**Supplied text:**
....

Re: Water Box Shape Changing during NVT Simulation!

From: Axel Kohlmeyer (akohlmey_at_gmail.com)
Date: Tue Mar 09 2010 - 03:38:09 CST

aditya,

On Tue, Mar 9, 2010 at 1:03 AM, Aditya Ranganathan <aditya.sia_at_gmail.com> wrote:
>
> Thanks to all for the suggestions.
> However my question still remains and I`m sorry that I`m sounding so naive.
> Since I`ve been recalculating periodic cell values at each step and not
> keeping it the same as what it was in the first step, I was wondering if

i don't quite understand what you mean by this. you said initially, that you
did an NVT ensemble simulation. that means that in the simulation the
cell shape and size does not change. what do your mean by "step"
and "recalculate" in this context?

> this is the reason for the change of shape as I have increased the periodic
> cell values and thus allowing the system to sample the additional space and

if you increase the cell size for a dense periodic system, you will
add vacuum. this is a rather unrealistic model. specifically, if your
initial conditions are assembled from "pieces" (i.e. protein, bilayer,
solvent)..

> thus the change of shape. Also, will this actually have any adverse effect
> on the way the protein actually is behaving and thus the accuracy of the
> whole simulation?
> As I said, the peptides are still well inside the solvent and not peeping
> out.

from what you describe, you have one or multiple droplets and not a
dense system. this has severe consequences, since the water vaccuum
interface will induce a surface dipole potential due to the orientational
preference of water molecules in the interface. this will make the peptides
see a very different environment from a regular bulk system.

....

**Tasks and exercises:**
(1) For each statement about the water box reply, answer yes or no and quote the words of the reply that decide it. (a) In an NVT simulation, the cell shape and size stay the same. (b) Increasing the cell size of a dense periodic system removes vacuum. (c) Water molecules at the interface have an orientational preference that produces a surface dipole potential.
(2) Resume the water box reply after its final sentence, keeping the same voice.

....

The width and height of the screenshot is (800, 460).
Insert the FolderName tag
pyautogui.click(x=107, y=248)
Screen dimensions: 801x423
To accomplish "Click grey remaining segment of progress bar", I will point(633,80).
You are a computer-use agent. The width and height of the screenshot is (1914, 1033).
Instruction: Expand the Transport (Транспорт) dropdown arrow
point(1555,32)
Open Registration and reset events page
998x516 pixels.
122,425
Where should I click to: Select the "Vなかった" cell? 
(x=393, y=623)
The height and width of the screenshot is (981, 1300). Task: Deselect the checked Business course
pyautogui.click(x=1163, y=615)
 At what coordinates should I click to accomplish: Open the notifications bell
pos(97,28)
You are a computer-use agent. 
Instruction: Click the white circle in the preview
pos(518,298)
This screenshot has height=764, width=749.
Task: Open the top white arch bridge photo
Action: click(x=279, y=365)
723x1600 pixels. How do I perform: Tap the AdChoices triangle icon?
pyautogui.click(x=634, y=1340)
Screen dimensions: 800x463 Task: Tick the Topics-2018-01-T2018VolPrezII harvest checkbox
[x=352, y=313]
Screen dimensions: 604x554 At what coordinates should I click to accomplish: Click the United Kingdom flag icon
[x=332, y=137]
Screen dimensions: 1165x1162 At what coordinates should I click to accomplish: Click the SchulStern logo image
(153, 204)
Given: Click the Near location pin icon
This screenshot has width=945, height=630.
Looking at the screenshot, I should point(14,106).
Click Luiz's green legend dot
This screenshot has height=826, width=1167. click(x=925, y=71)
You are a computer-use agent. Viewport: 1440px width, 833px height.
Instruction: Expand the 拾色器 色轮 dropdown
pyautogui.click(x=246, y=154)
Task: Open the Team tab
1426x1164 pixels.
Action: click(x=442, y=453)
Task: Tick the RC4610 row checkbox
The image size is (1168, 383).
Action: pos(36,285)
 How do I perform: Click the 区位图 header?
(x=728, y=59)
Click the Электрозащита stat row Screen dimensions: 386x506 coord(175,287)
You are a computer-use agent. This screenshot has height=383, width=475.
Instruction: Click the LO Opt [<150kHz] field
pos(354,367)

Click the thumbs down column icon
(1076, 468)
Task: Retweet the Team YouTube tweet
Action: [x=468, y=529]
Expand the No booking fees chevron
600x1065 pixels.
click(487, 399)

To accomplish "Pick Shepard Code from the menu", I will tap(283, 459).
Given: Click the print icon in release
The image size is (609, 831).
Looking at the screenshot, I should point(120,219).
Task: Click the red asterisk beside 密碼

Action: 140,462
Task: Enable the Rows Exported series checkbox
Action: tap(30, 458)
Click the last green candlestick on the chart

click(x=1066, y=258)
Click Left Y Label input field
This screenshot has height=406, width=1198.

....

**Solved tasks:**
(1)
(a) Yes: "that means that in the simulation the cell shape and size does not change."
(b) No: "if you increase the cell size for a dense periodic system, you will add vacuum."
(c) Yes: "will induce a surface dipole potential due to the orientational preference of water molecules in the interface"

(2)
> When I turn on the periodic cell images option in VMD, do all the periodic
> cells have to be close to each other without space in between?  Please help

yes.

> me out with the same. I`ll post a screenshot with all the periodic cells
> displayed on VMD.

please do so. a picture says much more than many words in this case.

cheers,
    axel.
>
> Thanks
> Aditya
>
> When I switch on all the periodic cell images
>
> On Tue, Mar 9, 2010 at 2:35 AM, Jeffrey J. Potoff
> <jpotoff_at_chem1.eng.wayne.edu> wrote:
>>
>> Ronald Salesky wrote:
>>>
>>> Hi Aditya,
>>>
>>>>> My question also is whether the volume can still remain the same even
>>>>> with the shape of the water box changing to cylindrical? Does an NVT
>>>>> simulation place a restriction on the shape or just the total volume of the
>>>>> water box. If its just the volume, cant the water molecules just arrange and
>>>>> rearrange themselves without the volume changing but just the shape?<<
>>>
>>> My understanding is the PBC (periodic boundary condition) you have placed
>>> on your system sets a periodic cell with the x,y,z boundaries you have
>>> specified, which means the system is modeled as if it is really a periodic
>>> array of the same protein/solvent system like in a crystal. Since the
>>> solvent/protein system wants to converge to its minimum energy, the solvent
>>> shape within the cell will change. If you were to just model a single cube
>>> of water with no solute molecule it would seek its minimum energy state
>>> which would be spherical. I am learning NAMD/VMD as you are, so those more
>>> experienced may disagree with some of these points.
>>>
>> Just a point of clarification.  In a canonical (NVT) MD simulation, one is
>> minimizing the free energy of the system, not the energy.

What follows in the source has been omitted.